Personal information
- Full name: Jason Saddington
- Born: 23 October 1979 (age 46)
- Original team: Mitcham / Eastern U18
- Height: 194 cm (6 ft 4 in)
- Weight: 88 kg (194 lb)

Playing career^{1}
- Years: Club / Games (Goals)
- 1998 – 2005: Sydney / 142 (41)
- 2006 – 2008: Carlton / 020 0(6)
- Total:  / 162 (47)
- ^{1} Playing statistics correct to the end of 2008.

Career highlights
- AFL Rising Star nominee: 1998;

= Jason Saddington =

Australian rules footballer (born 1979)

Jason Saddington (born 23 October 1979) is a retired Australian rules footballer in the Australian Football League.

He was recruited as the number 11 draft pick in the 1997 AFL draft from Eastern Ranges.

==AFL Playing Career==
===Sydney Swans===
Jason made his AFL debut for the Sydney Swans in Round 1, 1998 against Port Adelaide. He had a consistent debut season in 1998 and was nominated for the Norwich Rising Star award that year. He kicked 4 goals against the Kangaroos in Round 4 of 2004 in one of his best matches of his career, and was noted as a consistent rebounding backman with a strong mark. However, a serious knee injury in Round 10, 2004 against the Western Bulldogs interrupted his career and the very slow process of recovery resulted in Jason being traded to the Carlton Football Club at the end of the 2005 season.

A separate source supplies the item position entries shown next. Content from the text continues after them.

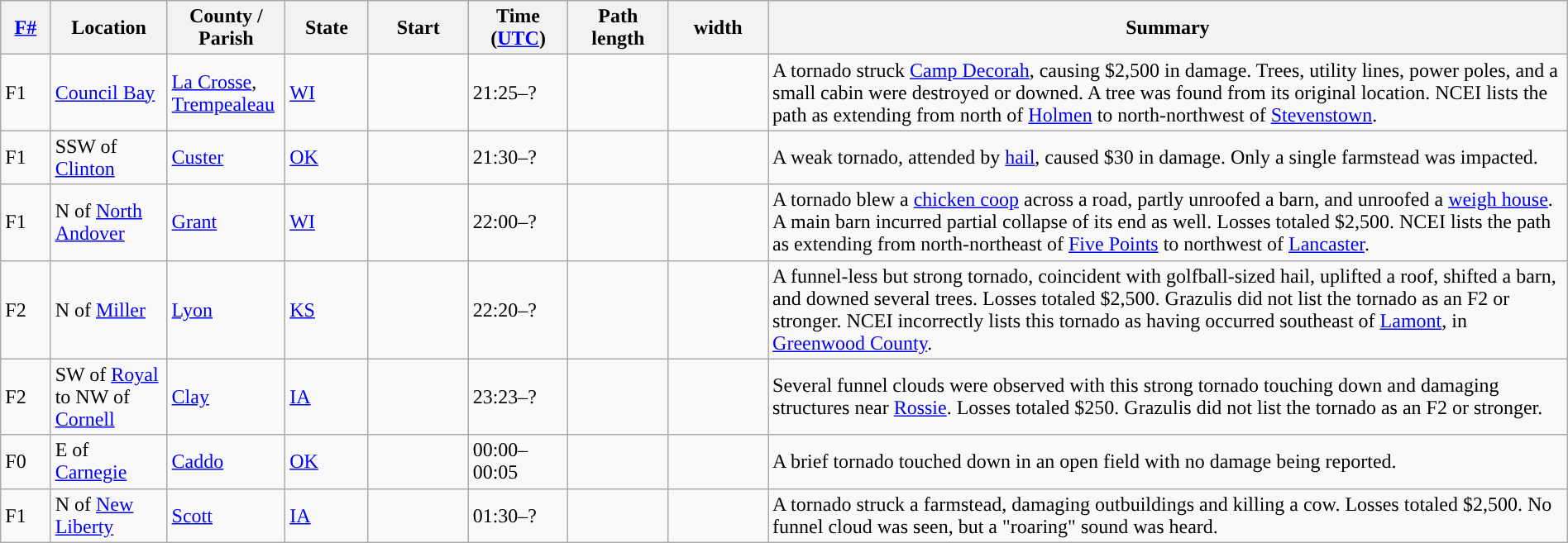
Council Bay (109, 93)
00:00–00:05 (518, 461)
A brief tornado touched down in an open field with no damage being reported. (1168, 461)
KS (327, 309)
N of Miller (109, 309)
SW of Royal to NW of Cornell (109, 397)
N of New Liberty (109, 516)
F# (26, 28)
Summary (1168, 28)
N of North Andover (109, 222)
Path length (619, 28)
21:25–? (518, 93)
La Crosse, Trempealeau (227, 93)
Time (UTC) (518, 28)
21:30–? (518, 157)
width (718, 28)
Scott (227, 516)
County / Parish (227, 28)
22:00–? (518, 222)
22:20–? (518, 309)
01:30–? (518, 516)
Lyon (227, 309)
A weak tornado, attended by hail, caused $30 in damage. Only a single farmstead was impacted. (1168, 157)
Location (109, 28)
Custer (227, 157)
State (327, 28)
Start (418, 28)
E of Carnegie (109, 461)
Clay (227, 397)
Caddo (227, 461)
23:23–? (518, 397)
F0 (26, 461)
SSW of Clinton (109, 157)
Grant (227, 222)
From the cell containing the given text, extract its center point as [X, Y] coordinate. 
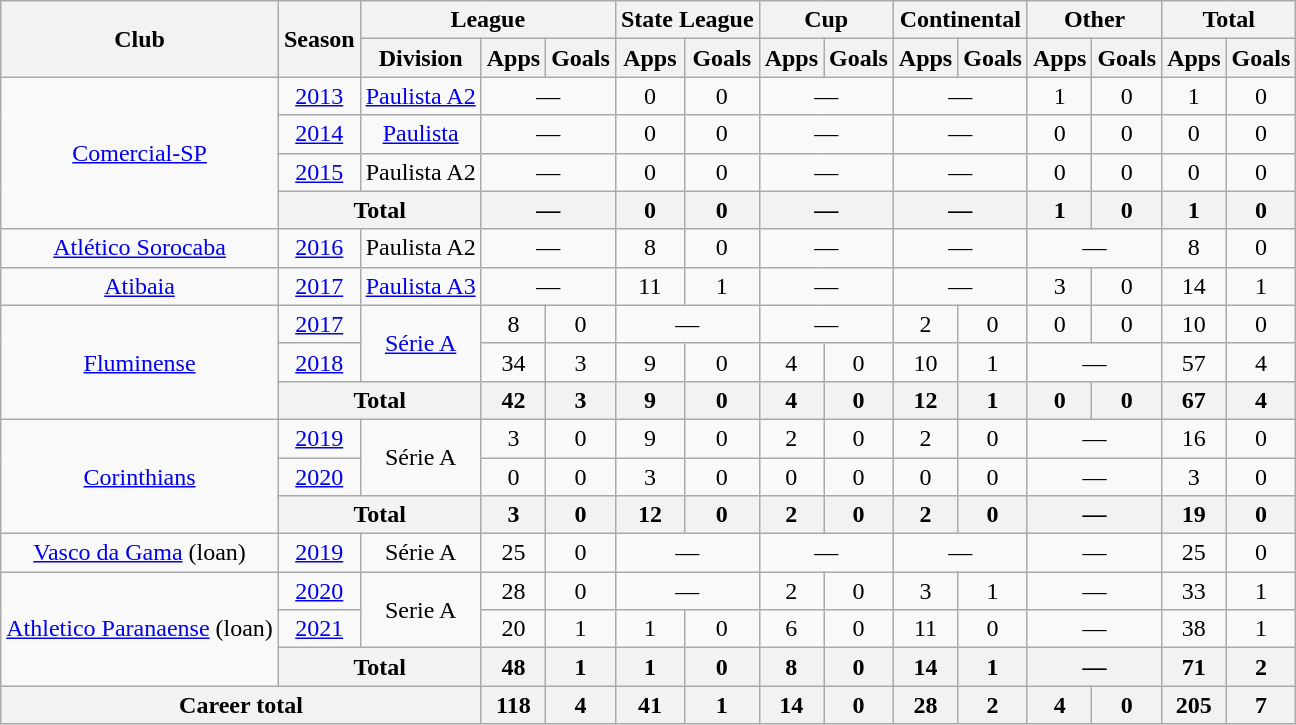
16 [1194, 438]
Comercial-SP [140, 153]
118 [513, 705]
Club [140, 39]
57 [1194, 362]
Continental [960, 20]
Fluminense [140, 362]
20 [513, 629]
7 [1261, 705]
2014 [319, 134]
38 [1194, 629]
Vasco da Gama (loan) [140, 553]
67 [1194, 400]
Career total [241, 705]
2021 [319, 629]
48 [513, 667]
Atlético Sorocaba [140, 248]
2015 [319, 172]
Atibaia [140, 286]
Corinthians [140, 476]
2018 [319, 362]
Paulista A3 [420, 286]
2013 [319, 96]
34 [513, 362]
Cup [826, 20]
League [488, 20]
Paulista [420, 134]
42 [513, 400]
19 [1194, 515]
71 [1194, 667]
Season [319, 39]
2016 [319, 248]
Athletico Paranaense (loan) [140, 629]
6 [791, 629]
Division [420, 58]
205 [1194, 705]
Serie A [420, 610]
41 [650, 705]
33 [1194, 591]
State League [687, 20]
Other [1094, 20]
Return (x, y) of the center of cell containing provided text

Saddington played 142 games in eight seasons at the Sydney Swans from 1998 until 2005 and kicked a total of 41 goals.

===Carlton===
Saddington debuted for Carlton against his old club, the Sydney Swans, in Round 3, 2006. He played six consecutive games, scoring two goals, before his season was again ended by the recurring knee injury. It was at this late stage that Saddington was told for the first time that the medical staff at Sydney Swans were aware of complications that had resulted from his first knee injury and had withheld this information from him and also from his new club. He had a further operation, and missed the rest of the 2006 season.

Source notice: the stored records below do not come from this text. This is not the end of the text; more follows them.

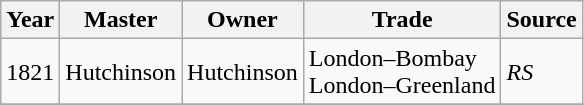
Trade (402, 20)
Master (121, 20)
Owner (243, 20)
RS (542, 72)
Source (542, 20)
Year (30, 20)
1821 (30, 72)
London–BombayLondon–Greenland (402, 72)
Scan for the cell matching the given text and deliver its [X, Y] coordinate at center. 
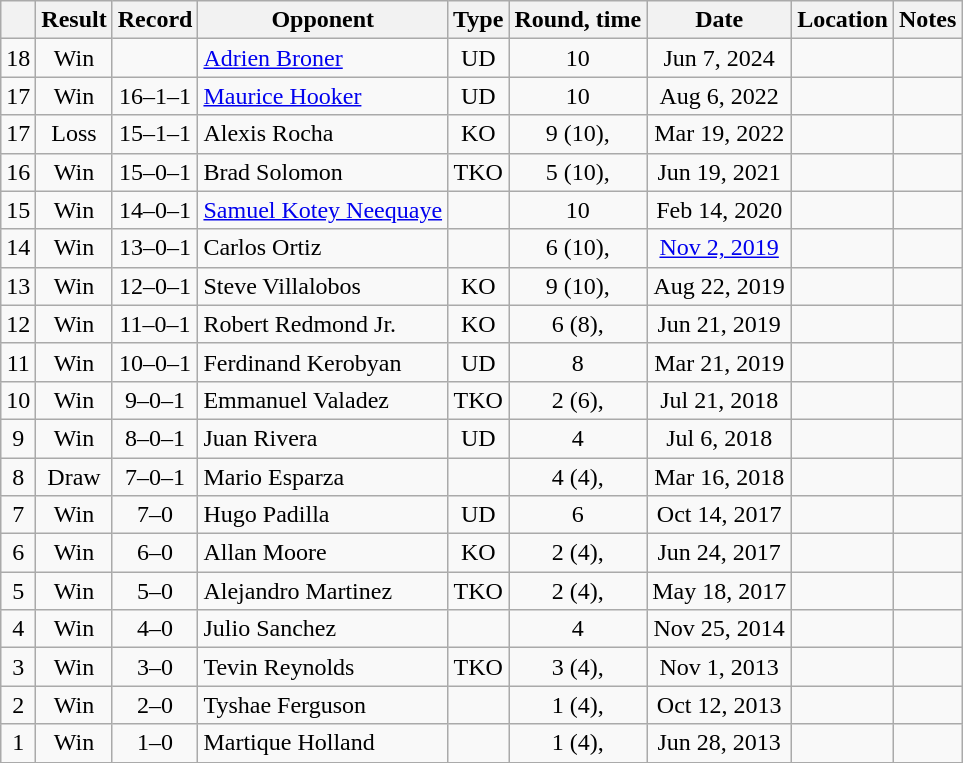
3–0 [155, 667]
12–0–1 [155, 286]
May 18, 2017 [720, 591]
Alejandro Martinez [323, 591]
1 [18, 743]
Mar 16, 2018 [720, 477]
Jun 28, 2013 [720, 743]
3 (4), [578, 667]
Draw [74, 477]
9 [18, 438]
Mar 21, 2019 [720, 362]
Aug 6, 2022 [720, 96]
Alexis Rocha [323, 134]
5 [18, 591]
Carlos Ortiz [323, 248]
Location [843, 20]
Nov 25, 2014 [720, 629]
Juan Rivera [323, 438]
Jul 21, 2018 [720, 400]
Nov 1, 2013 [720, 667]
13 [18, 286]
5 (10), [578, 172]
10–0–1 [155, 362]
Record [155, 20]
16 [18, 172]
Oct 12, 2013 [720, 705]
Tevin Reynolds [323, 667]
Jun 21, 2019 [720, 324]
1–0 [155, 743]
Date [720, 20]
3 [18, 667]
6 (10), [578, 248]
Jul 6, 2018 [720, 438]
4 (4), [578, 477]
Feb 14, 2020 [720, 210]
Ferdinand Kerobyan [323, 362]
Loss [74, 134]
4–0 [155, 629]
15–1–1 [155, 134]
11–0–1 [155, 324]
Brad Solomon [323, 172]
Mario Esparza [323, 477]
Steve Villalobos [323, 286]
Julio Sanchez [323, 629]
Martique Holland [323, 743]
2–0 [155, 705]
Jun 19, 2021 [720, 172]
7–0 [155, 515]
Allan Moore [323, 553]
15–0–1 [155, 172]
2 [18, 705]
Nov 2, 2019 [720, 248]
Notes [927, 20]
13–0–1 [155, 248]
Jun 24, 2017 [720, 553]
Type [478, 20]
9–0–1 [155, 400]
18 [18, 58]
Result [74, 20]
14 [18, 248]
16–1–1 [155, 96]
Jun 7, 2024 [720, 58]
Aug 22, 2019 [720, 286]
Samuel Kotey Neequaye [323, 210]
5–0 [155, 591]
Emmanuel Valadez [323, 400]
Round, time [578, 20]
Hugo Padilla [323, 515]
Mar 19, 2022 [720, 134]
12 [18, 324]
Tyshae Ferguson [323, 705]
14–0–1 [155, 210]
Opponent [323, 20]
Maurice Hooker [323, 96]
6–0 [155, 553]
2 (6), [578, 400]
6 (8), [578, 324]
7–0–1 [155, 477]
15 [18, 210]
8–0–1 [155, 438]
Oct 14, 2017 [720, 515]
Robert Redmond Jr. [323, 324]
7 [18, 515]
11 [18, 362]
Adrien Broner [323, 58]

Fully recovered, Saddington played very good football for Carlton's , the Northern Bullants, in the early rounds of season 2007 and played his first senior game of the 2007 AFL Season at the MCG against Magpies in Round 7 on Saturday 12 May 2007 taking a team high total of 12 marks. He played his 150th AFL game against the Kangaroos at Carrara Stadium on the Gold Coast the following week. With the replacement of coach Denis Pagan with Brett Ratten, Saddington spent more time as a part-time forward later in the season.

Saddington played only two games for Carlton in 2008, both late in the season. He won the Northern Bullants' best and fairest award, the Laurie Hill Trophy, for his strong season at VFL level during the season. Jason was offered a position in an AFL initiative to assist homeless people.

Saddington officially retired from the AFL as a player on 13 October 2008.

Saddington played for Carlton from 2006 until 2008 for a total of 20 games and kicked a total of 6 goals.

==Post-AFL career and coaching career==
Saddington continued to play on with the Northern Bullants as a VFL-listed player in 2009, where he was a part of the club's losing grand final team. In 2012, Saddington played for the Balmain Dockers in the Sydney AFL competition alongside premiership players Nick Davis and Chad Fletcher. In 2014, Saddington coached the NSW/ACT Rams and was named Coach of the 2014 NAB AFL U18 All Australian Team. On 23 October 2014 Saddington was announced as new Academy Coach by the AFL.

In January 2020, Saddington was appointed as the Greater Western Sydney reserves team coach for the 2020 NEAFL season. However, the season was cancelled due to the COVID-19 pandemic, meaning he did not coach any games.